Eh? So of course we depend on ever more expensive and polluting fossil fuels because…actually I don’t know. You tell me.

Perhaps Wikipedia is wrong, but the page on the EU use of renewable energy does not seem to support what you’re saying. Even as a world leader in renewables, their goal is only 20% of the energy supply met with renewables of all sorts by 2020. Germany has the bulk of the EU’s photovoltaic capacity and yet provides just 200 W per capita in solar. Wikipedia’s page on energy costs shows that Germans pay nearly three times as much for their power as Americans ($0.30 per kWh compared to $0.11 per kWh).

Bing!!! We have a winner.

Progressive “green” thinkers need to be pro- nuclear, not anti-.

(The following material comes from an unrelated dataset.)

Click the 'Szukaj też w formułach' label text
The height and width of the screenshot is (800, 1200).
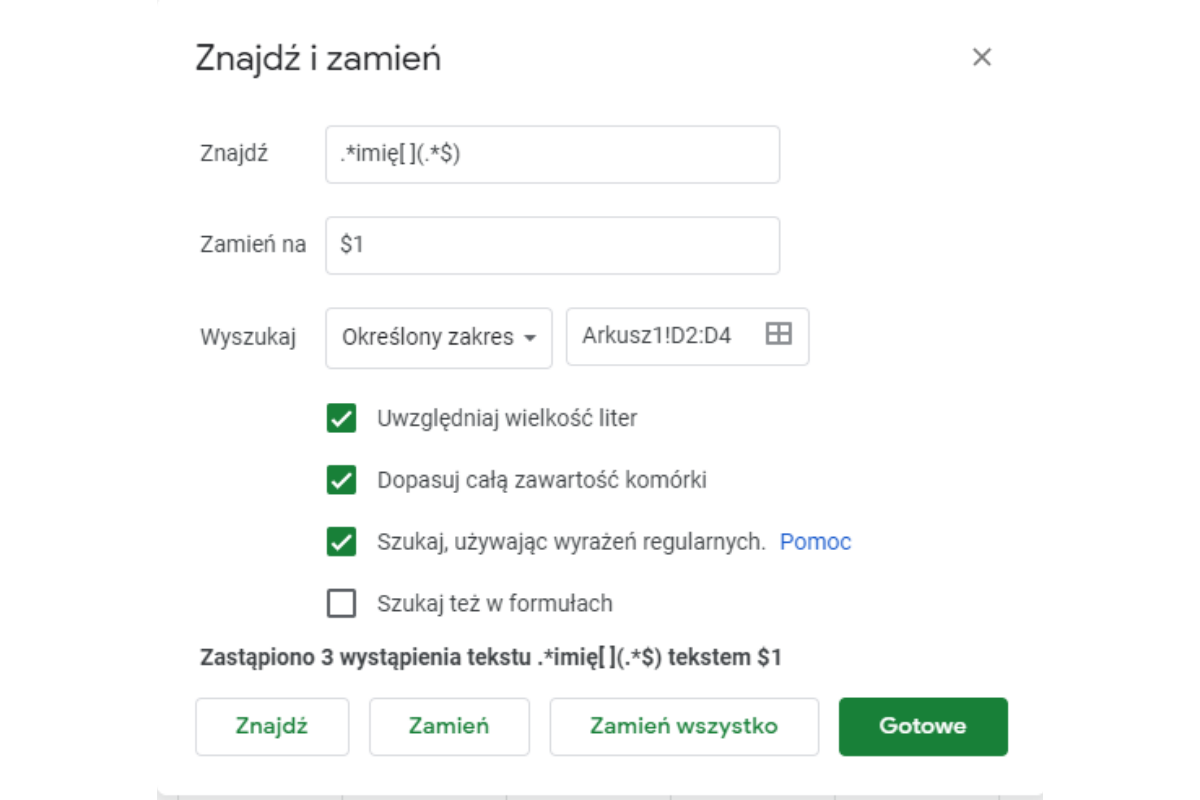tap(494, 604)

Yep. And if Septimus saying so isn’t good enough for you (and I, for one, don’t see why it shouldn’t be, upstanding sort that he is) , here’s long time ‘Green’ thinker Monbiot on the matter

The Mojave can’t support that much solar energy - it can’t even support the production plants that have been proposed and approved but not yet built. The original utility-scale plants proposed for the Mojave required water to as a coolant, but they’ve mostly been switched to dry-cool plants now. The dry-cool plants require a fraction of the water, but also run at a lower efficiency… and even those plants still require water to keep the reflecting surfaces and collectors clean.

There’s just not that much water in the Mojave, and what’s there has been over-allocated for decades. It’s a place that gets less than 4 inches of rain a year on average, and southern Nevada water rights run into hundreds of thousands of dollars per acre-foot (1 acre-foot of water is enough to produce just under 10 MW of solar power). You’ve got great solar exposure, but that’s not the only thing you need to produce solar power on that scale.